To be sure, the efficacy of those strategies should have always been dubious to any thinking person. If you remember, the initial proposition of the lockdowners and maskers took the form of infectious slogans like “flatten the curve” and “slow the spread” and, perhaps most insidiously, “we’re all in this together.” When some, like Dr. David Katz, argued in favor of targeted mitigation for the minority segment of older and vulnerable Americans while allowing the rest of us to go about our lives, we were told that it was simply impossible to think that this small demographic could be protected from the virus. However, when the government claimed that it could protect everyone from the virus, that was somehow achievable.

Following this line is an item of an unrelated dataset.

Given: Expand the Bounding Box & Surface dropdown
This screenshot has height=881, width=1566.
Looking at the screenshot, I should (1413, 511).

So, the smart guys in government decided that the best way to do that was to send healthy college kids home to live with mom and dad, while grandma and grandpa were living upstairs. Last May, a pre-disgrace Andrew Cuomo was shocked to find that two-thirds of hospitalizations in New York were people who got the virus at home. “We thought they were taking public transportation,” he said, “but actually, no, because these people were literally at home.” He said this before hectoring the public about individual choices, saying that “much of this comes down to individual choice,” because “everything closed down, government did everything it could.”

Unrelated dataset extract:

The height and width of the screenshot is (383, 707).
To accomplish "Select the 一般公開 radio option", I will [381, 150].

No one ever explained exactly how lockdowns and masks would make it any safer for us when we emerged from our homes to live normal lives again. One has to imagine that many Americans simply accepted that COVID might magically disappear if people just masked harder and stayed more isolated from each other for some undefined longer period of time -- which, when you think about it, is no less stupid and unscientific than accepting that a trip to a crowded Costco or a Black Lives Matter protest was safe while going to church or a Trump rally would be a death sentence.
But perhaps the questions about how masks and lockdowns could make us safer in the long run never required substantiation because they’re not as important as the other question we already answered early in 2020. And that is, who gets to decide when we can live “normal” lives again?

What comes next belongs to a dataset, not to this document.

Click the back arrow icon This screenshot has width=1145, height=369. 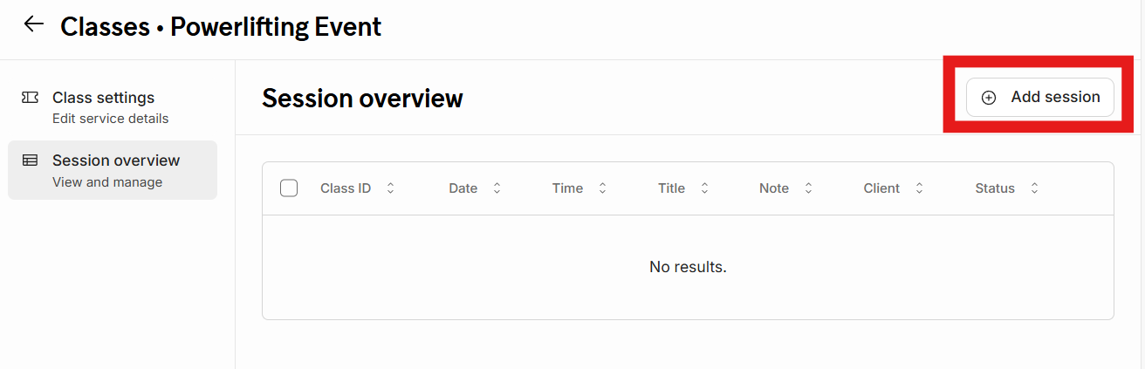(x=34, y=24)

Cuomo’s hectoring of New Yorkers last year is instructive. First, citizens were told that they, as individuals, either aren’t capable of making the choices to keep themselves safe or that they can’t be trusted to do so. Then, when the government enacted policies that simultaneously made people less free and less safe, it was still New Yorkers’ bad individual choices that were blamed. The answer to this, of course, was to further limit the choices that people have in responding to the risks of COVID in their own lives while giving the government more power to intercede. This, in most American states and cities, included the doubling down on the bad policies already enacted and the creation of even more intrusive policies.
“Shutting down society,” as Sweden’s Dr. Carlson correctly reminds us, has unequivocally proven to be a failure in eliminating “disease transmission,” though it has proven to be a very successful means of creating corporate monopolies, expanding government authority and influence, and spreading economic and social malaise in the places that employ them.
So why are these two things assumed to be the default reactions to any negative news around COVID? Who benefits from dehumanizing the individual in favor of promoting collectivist signs of conformity, and who benefits from creating corporate monopolies, or expanding government authority and influence while stirring economic and social malaise to promote greater dependence upon government institutions?
You know the answer to those questions, just as you know who benefits from mass mail-in voting, ballot harvesting, and a prohibition on photo identification requirements in voting.